* [REQUEST]: Copy each of the following items word for word.

## START GIVEN DATA

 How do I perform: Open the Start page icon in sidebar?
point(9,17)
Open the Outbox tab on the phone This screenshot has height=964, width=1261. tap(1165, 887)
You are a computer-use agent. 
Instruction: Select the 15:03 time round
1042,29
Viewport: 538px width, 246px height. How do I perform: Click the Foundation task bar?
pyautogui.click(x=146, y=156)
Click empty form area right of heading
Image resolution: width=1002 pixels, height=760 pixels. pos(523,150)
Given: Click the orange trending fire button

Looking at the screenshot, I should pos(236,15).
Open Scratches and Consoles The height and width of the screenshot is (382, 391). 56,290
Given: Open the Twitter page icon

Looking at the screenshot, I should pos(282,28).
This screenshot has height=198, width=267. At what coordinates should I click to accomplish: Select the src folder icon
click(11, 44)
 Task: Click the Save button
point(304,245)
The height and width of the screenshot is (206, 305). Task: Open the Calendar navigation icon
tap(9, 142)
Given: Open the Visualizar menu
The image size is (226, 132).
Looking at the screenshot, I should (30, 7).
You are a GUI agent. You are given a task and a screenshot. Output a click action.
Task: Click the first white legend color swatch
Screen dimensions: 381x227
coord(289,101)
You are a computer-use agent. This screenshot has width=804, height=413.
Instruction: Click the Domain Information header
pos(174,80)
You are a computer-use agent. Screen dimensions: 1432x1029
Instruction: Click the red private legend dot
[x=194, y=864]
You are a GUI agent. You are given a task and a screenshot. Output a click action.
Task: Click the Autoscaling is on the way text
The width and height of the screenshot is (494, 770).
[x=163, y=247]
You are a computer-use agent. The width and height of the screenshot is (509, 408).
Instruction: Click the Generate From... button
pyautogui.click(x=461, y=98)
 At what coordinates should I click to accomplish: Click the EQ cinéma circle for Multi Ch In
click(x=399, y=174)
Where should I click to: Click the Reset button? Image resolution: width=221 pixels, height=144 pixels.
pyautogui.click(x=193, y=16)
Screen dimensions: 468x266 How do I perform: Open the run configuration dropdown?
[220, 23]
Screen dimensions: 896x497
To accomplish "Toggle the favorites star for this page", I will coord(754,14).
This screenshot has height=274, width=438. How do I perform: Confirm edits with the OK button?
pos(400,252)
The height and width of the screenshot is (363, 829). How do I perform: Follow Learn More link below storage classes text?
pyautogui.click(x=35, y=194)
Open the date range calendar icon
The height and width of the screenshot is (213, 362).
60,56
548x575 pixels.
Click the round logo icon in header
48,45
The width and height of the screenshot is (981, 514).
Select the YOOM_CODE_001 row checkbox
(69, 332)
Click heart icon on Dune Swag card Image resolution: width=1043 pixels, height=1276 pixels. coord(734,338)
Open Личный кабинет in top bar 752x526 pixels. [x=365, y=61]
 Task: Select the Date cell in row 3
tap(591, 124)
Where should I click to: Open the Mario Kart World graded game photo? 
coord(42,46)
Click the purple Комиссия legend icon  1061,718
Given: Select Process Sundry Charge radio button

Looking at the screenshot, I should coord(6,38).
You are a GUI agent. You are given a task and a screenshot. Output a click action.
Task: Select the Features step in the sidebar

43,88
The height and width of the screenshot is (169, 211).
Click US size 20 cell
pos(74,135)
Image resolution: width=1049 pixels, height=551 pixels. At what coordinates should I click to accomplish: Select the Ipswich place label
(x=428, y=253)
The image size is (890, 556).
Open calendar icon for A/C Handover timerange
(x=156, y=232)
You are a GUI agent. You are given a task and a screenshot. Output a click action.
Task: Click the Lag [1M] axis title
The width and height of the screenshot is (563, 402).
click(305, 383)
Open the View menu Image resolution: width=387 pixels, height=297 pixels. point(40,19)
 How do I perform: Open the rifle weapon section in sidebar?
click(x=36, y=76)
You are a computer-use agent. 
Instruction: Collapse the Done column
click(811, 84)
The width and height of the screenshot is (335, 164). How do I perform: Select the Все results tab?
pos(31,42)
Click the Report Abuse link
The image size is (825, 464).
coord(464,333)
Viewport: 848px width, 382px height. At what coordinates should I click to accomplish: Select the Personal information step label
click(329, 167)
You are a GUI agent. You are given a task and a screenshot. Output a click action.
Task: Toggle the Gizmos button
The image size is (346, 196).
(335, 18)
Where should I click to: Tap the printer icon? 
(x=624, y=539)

## END GIVEN DATA

* [RESPONSE BELOW]:
 How do I perform: Open the Start page icon in sidebar?
point(9,17)
Open the Outbox tab on the phone This screenshot has height=964, width=1261. tap(1165, 887)
You are a computer-use agent. 
Instruction: Select the 15:03 time round
1042,29
Viewport: 538px width, 246px height. How do I perform: Click the Foundation task bar?
pyautogui.click(x=146, y=156)
Click empty form area right of heading
Image resolution: width=1002 pixels, height=760 pixels. pos(523,150)
Given: Click the orange trending fire button

Looking at the screenshot, I should pos(236,15).
Open Scratches and Consoles The height and width of the screenshot is (382, 391). 56,290
Given: Open the Twitter page icon

Looking at the screenshot, I should pos(282,28).
This screenshot has height=198, width=267. At what coordinates should I click to accomplish: Select the src folder icon
click(11, 44)
 Task: Click the Save button
point(304,245)
The height and width of the screenshot is (206, 305). Task: Open the Calendar navigation icon
tap(9, 142)
Given: Open the Visualizar menu
The image size is (226, 132).
Looking at the screenshot, I should (30, 7).
You are a GUI agent. You are given a task and a screenshot. Output a click action.
Task: Click the first white legend color swatch
Screen dimensions: 381x227
coord(289,101)
You are a computer-use agent. This screenshot has width=804, height=413.
Instruction: Click the Domain Information header
pos(174,80)
You are a computer-use agent. Screen dimensions: 1432x1029
Instruction: Click the red private legend dot
[x=194, y=864]
You are a GUI agent. You are given a task and a screenshot. Output a click action.
Task: Click the Autoscaling is on the way text
The width and height of the screenshot is (494, 770).
[x=163, y=247]
You are a computer-use agent. The width and height of the screenshot is (509, 408).
Instruction: Click the Generate From... button
pyautogui.click(x=461, y=98)
 At what coordinates should I click to accomplish: Click the EQ cinéma circle for Multi Ch In
click(x=399, y=174)
Where should I click to: Click the Reset button? Image resolution: width=221 pixels, height=144 pixels.
pyautogui.click(x=193, y=16)
Screen dimensions: 468x266 How do I perform: Open the run configuration dropdown?
[220, 23]
Screen dimensions: 896x497
To accomplish "Toggle the favorites star for this page", I will coord(754,14).
This screenshot has height=274, width=438. How do I perform: Confirm edits with the OK button?
pos(400,252)
The height and width of the screenshot is (363, 829). How do I perform: Follow Learn More link below storage classes text?
pyautogui.click(x=35, y=194)
Open the date range calendar icon
The height and width of the screenshot is (213, 362).
60,56
548x575 pixels.
Click the round logo icon in header
48,45
The width and height of the screenshot is (981, 514).
Select the YOOM_CODE_001 row checkbox
(69, 332)
Click heart icon on Dune Swag card Image resolution: width=1043 pixels, height=1276 pixels. coord(734,338)
Open Личный кабинет in top bar 752x526 pixels. [x=365, y=61]
 Task: Select the Date cell in row 3
tap(591, 124)
Where should I click to: Open the Mario Kart World graded game photo? 
coord(42,46)
Click the purple Комиссия legend icon  1061,718
Given: Select Process Sundry Charge radio button

Looking at the screenshot, I should coord(6,38).
You are a GUI agent. You are given a task and a screenshot. Output a click action.
Task: Select the Features step in the sidebar

43,88
The height and width of the screenshot is (169, 211).
Click US size 20 cell
pos(74,135)
Image resolution: width=1049 pixels, height=551 pixels. At what coordinates should I click to accomplish: Select the Ipswich place label
(x=428, y=253)
The image size is (890, 556).
Open calendar icon for A/C Handover timerange
(x=156, y=232)
You are a GUI agent. You are given a task and a screenshot. Output a click action.
Task: Click the Lag [1M] axis title
The width and height of the screenshot is (563, 402).
click(305, 383)
Open the View menu Image resolution: width=387 pixels, height=297 pixels. point(40,19)
 How do I perform: Open the rifle weapon section in sidebar?
click(x=36, y=76)
You are a computer-use agent. 
Instruction: Collapse the Done column
click(811, 84)
The width and height of the screenshot is (335, 164). How do I perform: Select the Все results tab?
pos(31,42)
Click the Report Abuse link
The image size is (825, 464).
coord(464,333)
Viewport: 848px width, 382px height. At what coordinates should I click to accomplish: Select the Personal information step label
click(329, 167)
You are a GUI agent. You are given a task and a screenshot. Output a click action.
Task: Toggle the Gizmos button
The image size is (346, 196).
(335, 18)
Where should I click to: Tap the printer icon? 
(x=624, y=539)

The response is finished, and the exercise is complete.